I have just learned of one essential point of your history, one detail, without which all the rest of my investigations must inevitably have come to naught. My first conjectures, although perfectly reasonable, were unfounded. Instead of settling down on some twig, as their mother did before them, the young Lice descend to the ground at the [[331]]foot of their natal tree. There, in the midst of the mosses and dead leaves, they find a shelter offering some degree of coolness, which will nourish them with its exudations, at all events at the outset.

And what do they live upon later?—I am not in a position to say. For five or six days I find them on the same spot, a motionless flock. Not one of them leaves the flock, not one of them descends underground. Then their numbers begin to diminish; little by little they all disappear, evaporating as it were, returning to that nothingness from which they were so little removed. The flock of atomies has left not a trace.

Apparently the flowerpot with its evergreen oak did not sufficiently fulfil the conditions of prosperity. There should have been also some grasses with underground rootstocks: in short, a jungle of herbaceous vegetation, rich in superficial root-fibres in which the young Kermes would have implanted their suckers. Is this the trouble?
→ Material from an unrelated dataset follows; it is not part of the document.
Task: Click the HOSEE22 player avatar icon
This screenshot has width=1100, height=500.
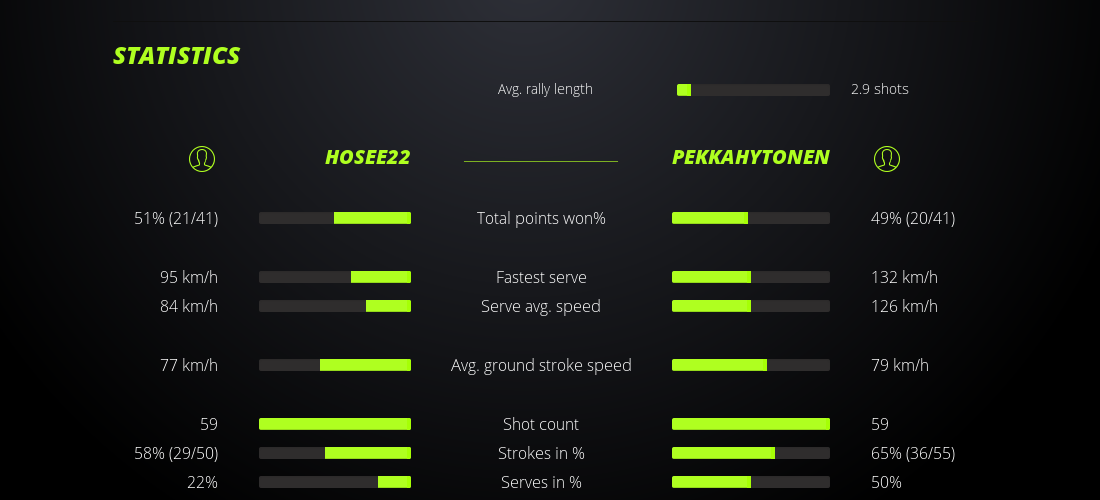Action: 202,158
I continue my investigations in the open country, at the foot of some evergreen oaks which, I noted, were thickly populated in May. The families of Lice are certainly [[332]]there, within a fairly small radius, for the puny little creatures are incapable of a lengthy journey. I inspect the varied vegetation covering the ground beneath the trees; I dig, uproot, and patiently, lens in hand, examine one by one the roots and stems grubbed up. Repeatedly resumed, in winter as well as in autumn, my laborious investigations are fruitless; the tiny Louse cannot be found.

The following year, on the return of spring, I was to learn that the presence of vegetation at the foot of the tree is not a necessity. Let us go back to the evergreen oak in the orchard. I peopled its foliage with some thirty Kermes which had reached maturity. There emerged from it, caravan by caravan, a multitude of Lice. Now, at the foot of this tree and all around it, for a distance of some yards, the soil is perfectly bare. Not a blade of grass, not a weed of any sort, has sprouted on this surface, so recently excavated by the spade. As for the roots of the oak itself, it is, as far as I can judge, useless to take them into account; for they lie at depths which the tiny Louse could never attain. [[333]]

Yet in May the tree, hitherto exempt from Kermes, is covered with black pills. My sowing has prospered; the young Lice which emerged from the shells have passed the winter underground, and on the advent of warm weather have returned to the tree, there to transform themselves into globules. What did they live on in this ungrateful soil, which contains not a single root-fibre? Probably on nothing at all.

They descend to earth in search of shelter rather than refreshment. Their refuge against the inclemencies of winter is precarious indeed, if it consists, as everything seems to declare, in a few cracks in some lump of earth, not far from the surface. In a hard winter, how many of these ill-protected creatures must disappear? To the ravages of the devourers of new-laid eggs we must add the more dreadful depredations of winter; and thus it is that in order to preserve one life the Kermes gives birth to thousands upon thousands.

The remainder of its story is not easily discovered. It is now the beginning of April. My three children, the joy of my declining years, lend me the keen sight of [[334]]youth. Without their assistance I should abandon all thought of the chase, which I now propose to pursue on the confines of invisibility. The previous year certain thickets of evergreen oak, well within the reach of the observer, were marked down as being thickly peopled by the Kermes. At that time I marked every populated twig with a white thread.

It is here that my little collaborators patiently pursue their investigations, leaf by leaf, and twig by twig. After a brief glimpse through my lens the harvest is placed in a botanist’s specimen box; a more scrupulous examination will be made in my study, with all the conveniences which the observer may require.

On the seventh of April, just as I am beginning to despair of my investigations, the tiny insect crosses the field of my pocket microscope. This is she, actually this is she! Just as I saw her last year emerging from her natal shell, so once more I behold her now. No change whatever is visible: neither of aspect, nor shape, nor colouration, nor size. She goes bustling along as though [[335]]busy in the extreme, searching doubtless for a spot to her liking. At every moment the smallest wrinkle in the bark conceals her from sight. I place the twig that bears the precious atomy under a bell-glass. On the following day I expect a moult. The bustling little insect is replaced by a motionless corpuscle. This is the first stage of the globular Kermes. Fortune has only once vouchsafed me such a “find,” which would have been examined in greater detail had I possessed a sufficient number of subjects. My inspection of the evergreen oaks was somewhat in arrears; I ought to have made it in March. At this period, I imagine, I should have caught the insect emerging from the soil and returning to the foliage of its oak-tree, in order there to undergo transformation. Instead of one single subject I should have had many, though even then I could not have counted upon a numerous collection, for the hardships of winter have certainly thinned out those families, which were in the beginning so numerous. They descended from the tree in their hundreds of thousands; they [[336]]climb it again in scanty groups, as is attested by the scarcity of the black globules in the warm weather.